- [Record set]:
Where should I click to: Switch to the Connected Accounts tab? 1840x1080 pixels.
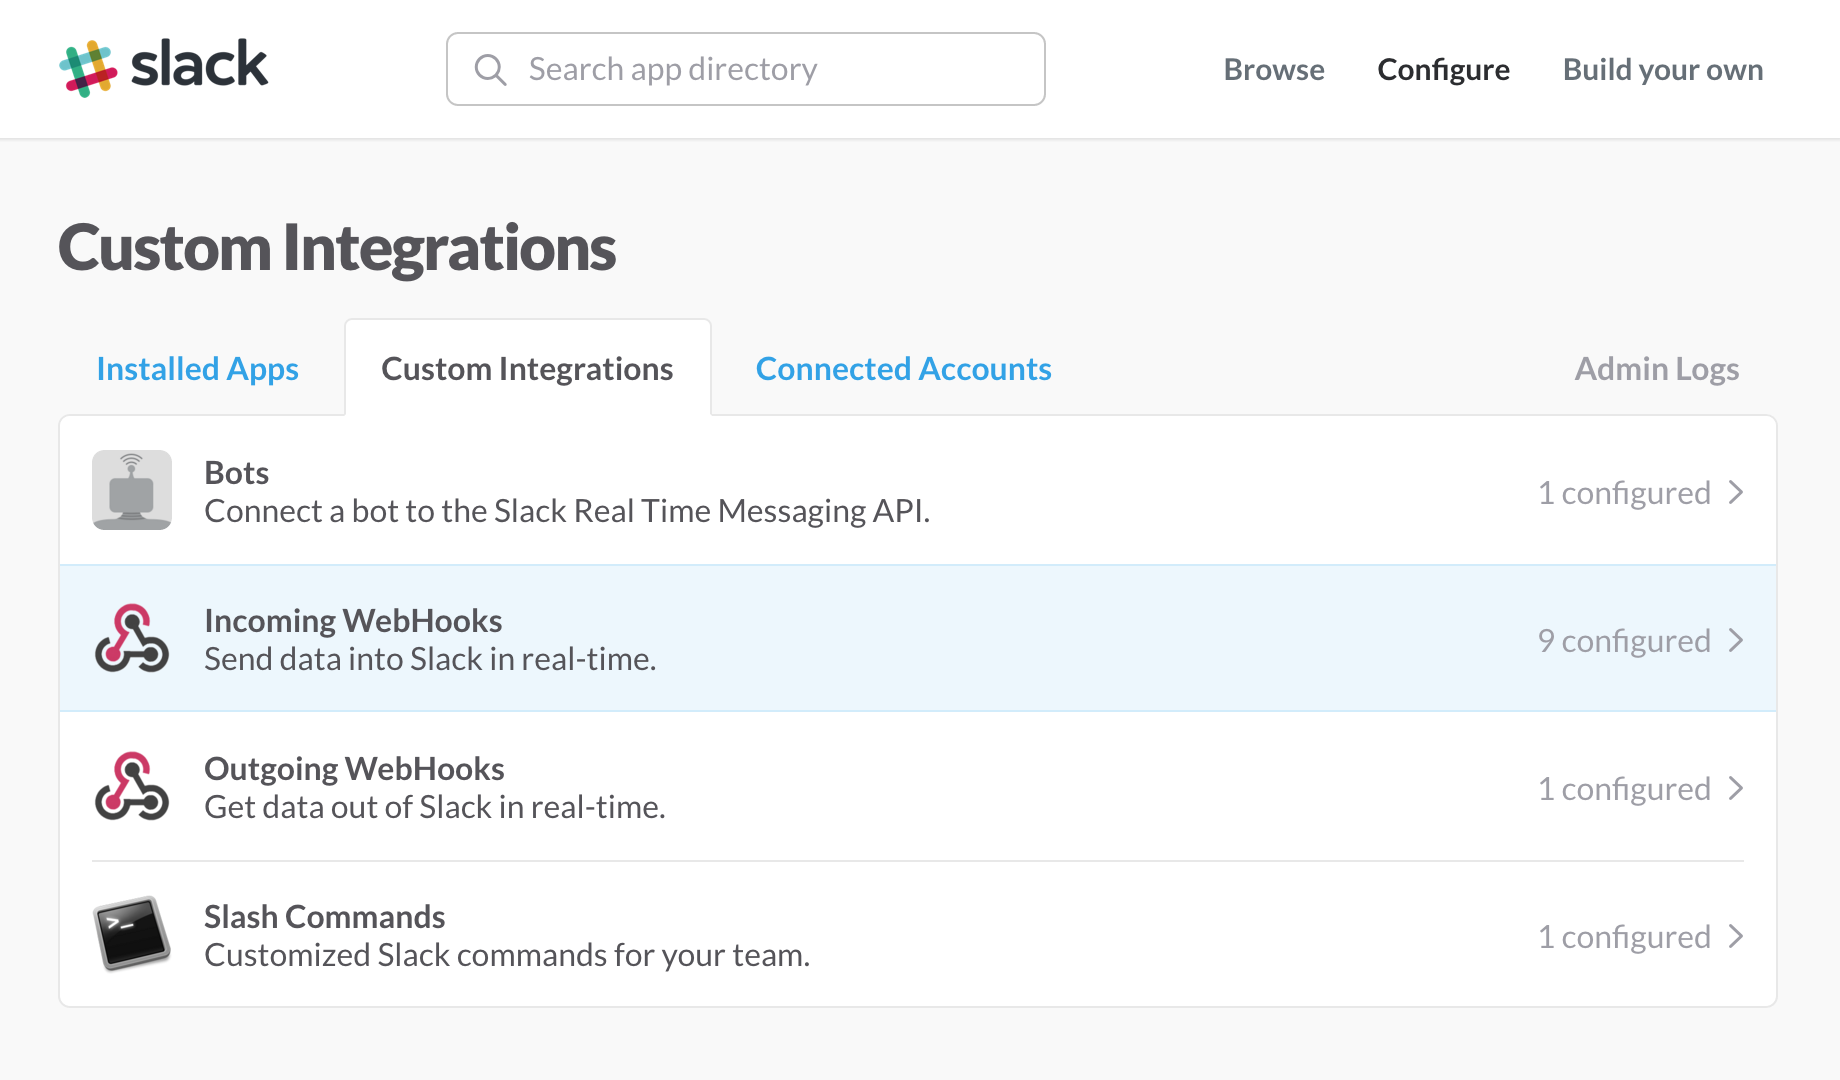(x=903, y=368)
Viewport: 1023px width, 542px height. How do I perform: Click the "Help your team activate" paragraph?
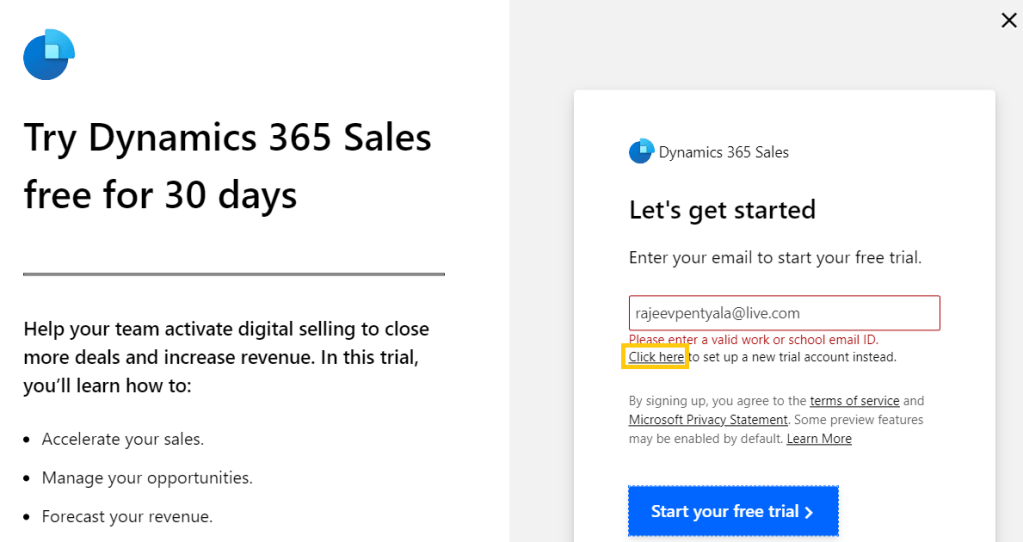(226, 357)
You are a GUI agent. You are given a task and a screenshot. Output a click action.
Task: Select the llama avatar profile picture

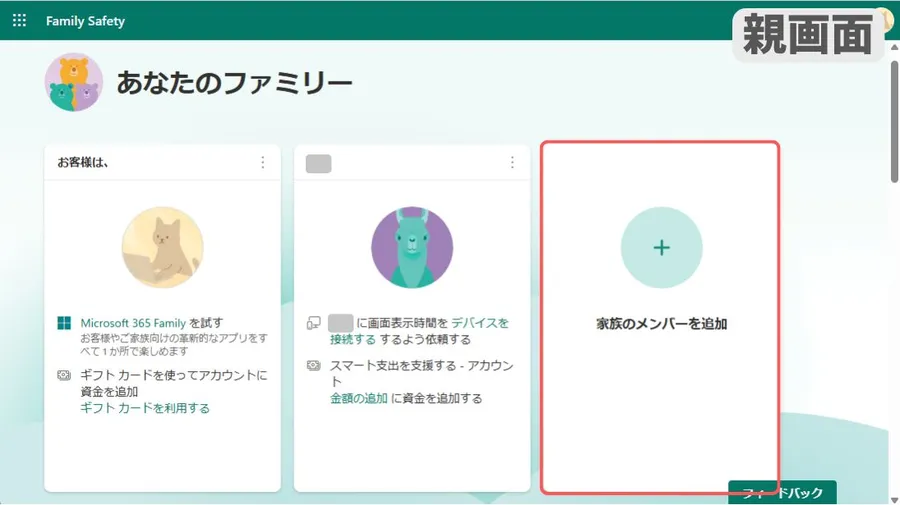pos(411,248)
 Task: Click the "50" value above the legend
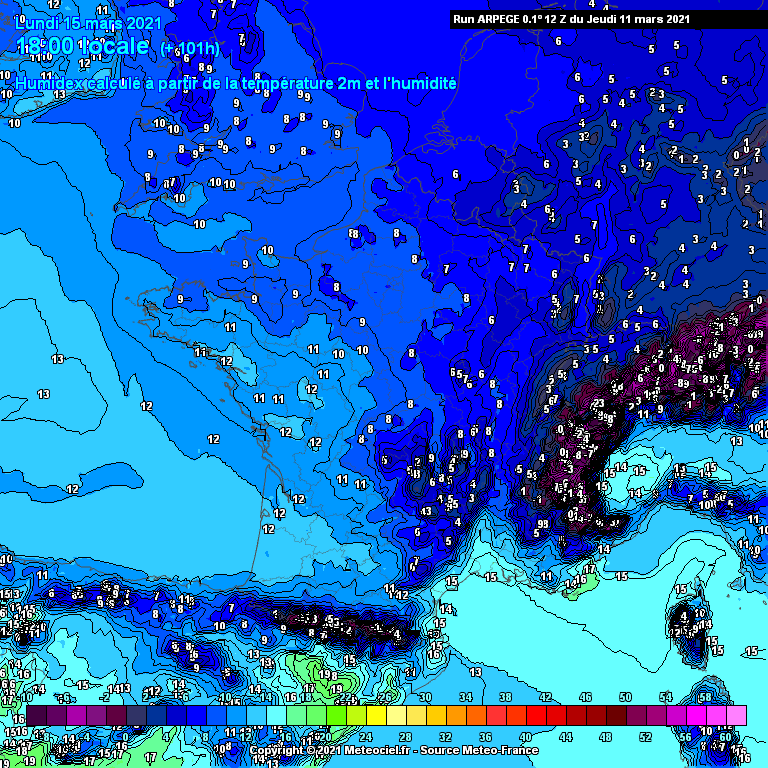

- [Task directions]: Please give back each line of the items above word for word, leaving the pictures out of your answer.

- [Result of this exercise]:
Where should I click to: Switch to the Connected Accounts tab? 1840x1080 pixels.
(x=903, y=368)
Viewport: 1023px width, 542px height. How do I perform: Click the "Help your team activate" paragraph?
(226, 357)
You are a GUI agent. You are given a task and a screenshot. Output a click action.
Task: Select the llama avatar profile picture

pos(411,248)
 Task: Click the "50" value above the legend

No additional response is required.